--- Begin INFORMATION GIVEN ---

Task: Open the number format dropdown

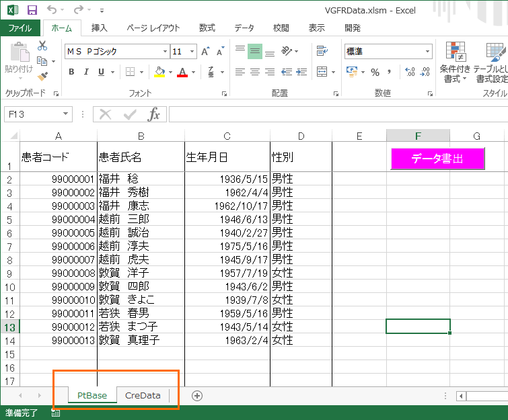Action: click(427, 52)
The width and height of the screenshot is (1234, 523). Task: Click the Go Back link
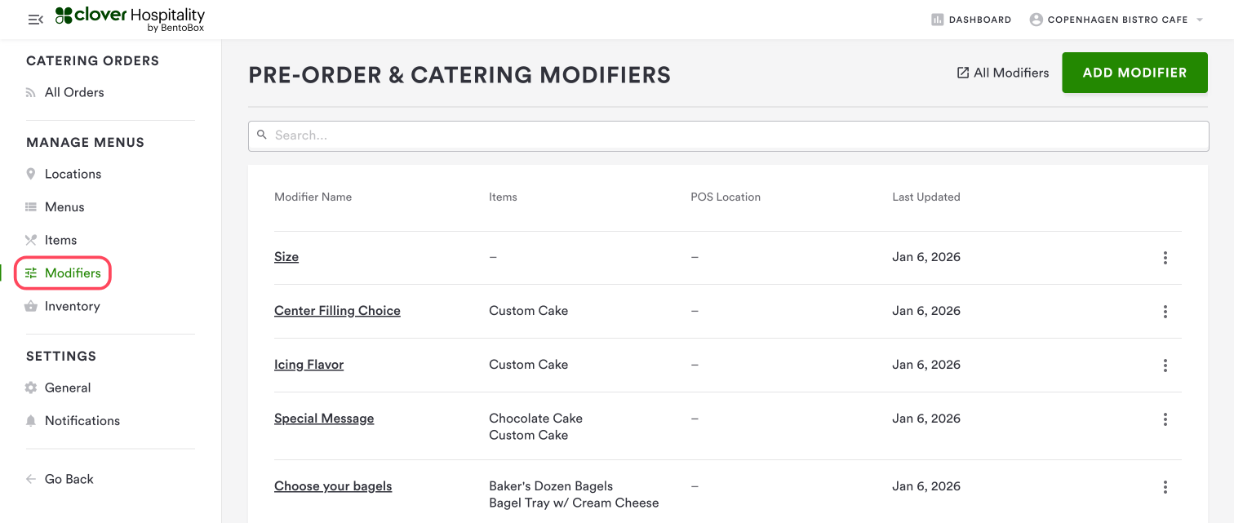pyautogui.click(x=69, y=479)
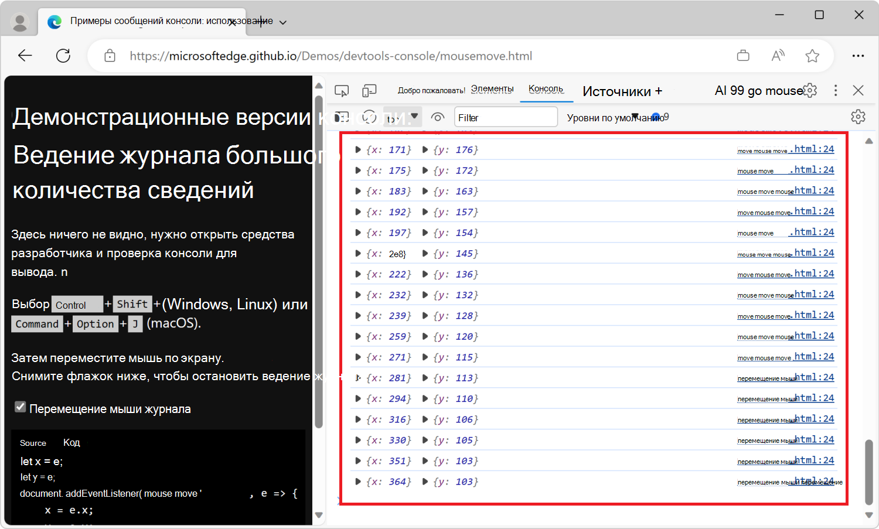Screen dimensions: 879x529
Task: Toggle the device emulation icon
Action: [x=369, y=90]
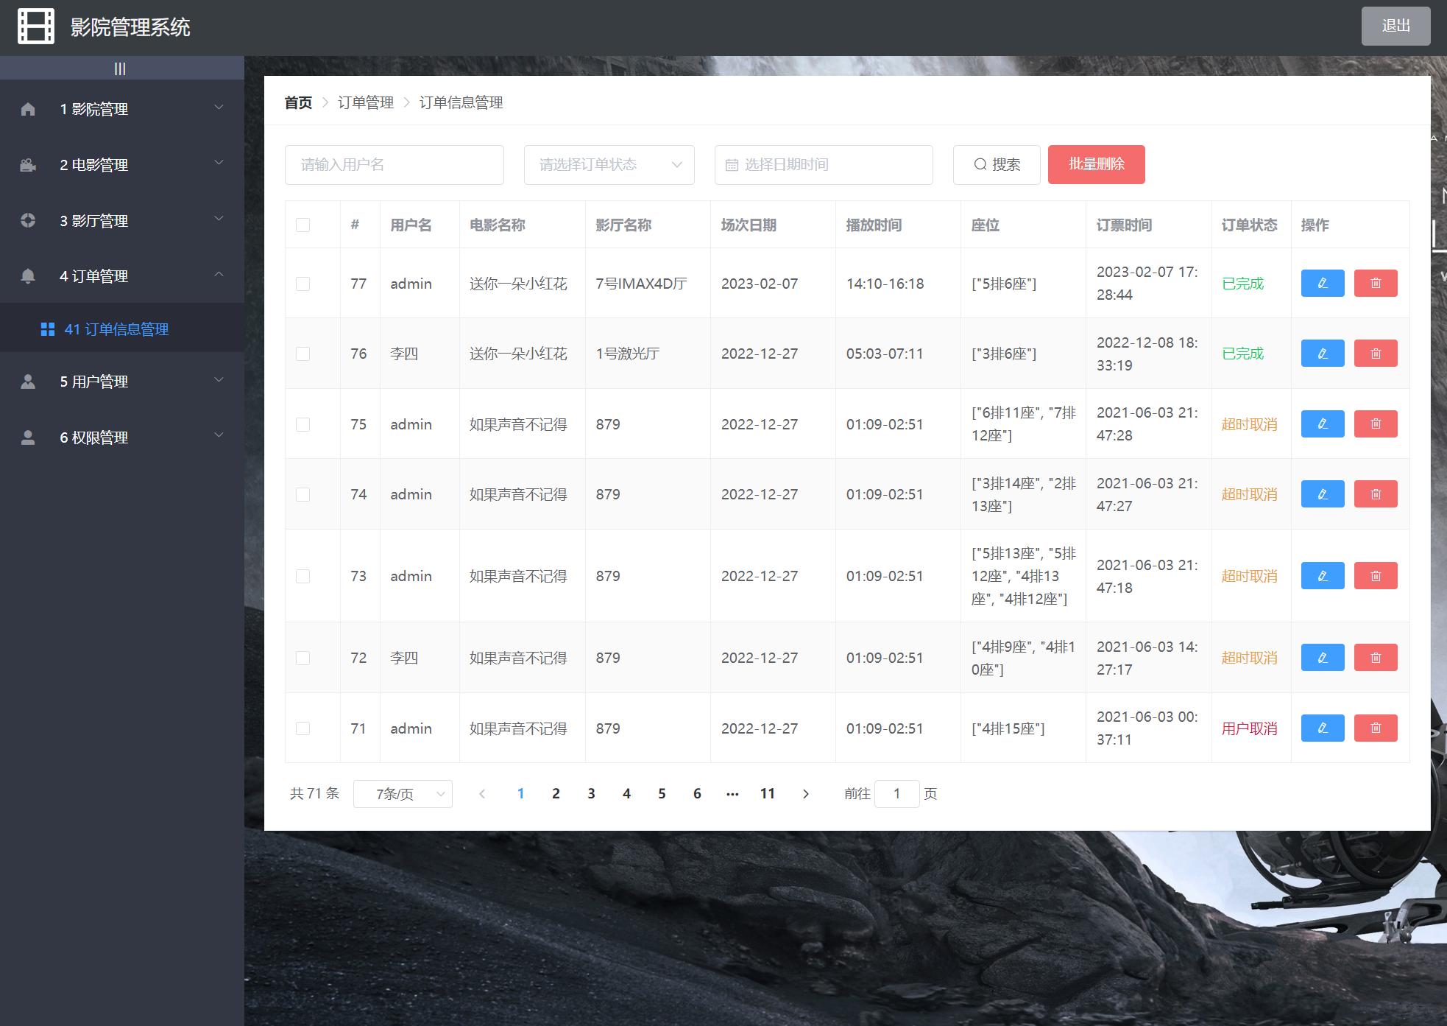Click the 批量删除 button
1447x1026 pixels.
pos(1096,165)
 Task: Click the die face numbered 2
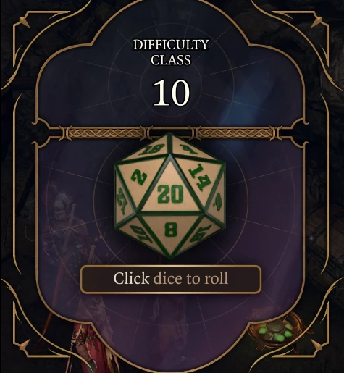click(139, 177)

--- End INFORMATION GIVEN ---

*AIM OF THE EXERCISE*: Lay out the listing's lines as a numbered list, skipping blank lines and leaving out the pictures.

*OUTPUT FOR THIS TASK*:
1. Task: Open the number format dropdown
2. Action: click(427, 52)
3. The width and height of the screenshot is (1234, 523). Task: Click the Go Back link
4. pyautogui.click(x=69, y=479)
5. Screen dimensions: 879x529
6. Task: Toggle the device emulation icon
7. Action: [x=369, y=90]
8. Click the 批量删除 button
9. 1447x1026 pixels.
10. pos(1096,165)
11.  Task: Click the die face numbered 2
12. click(139, 177)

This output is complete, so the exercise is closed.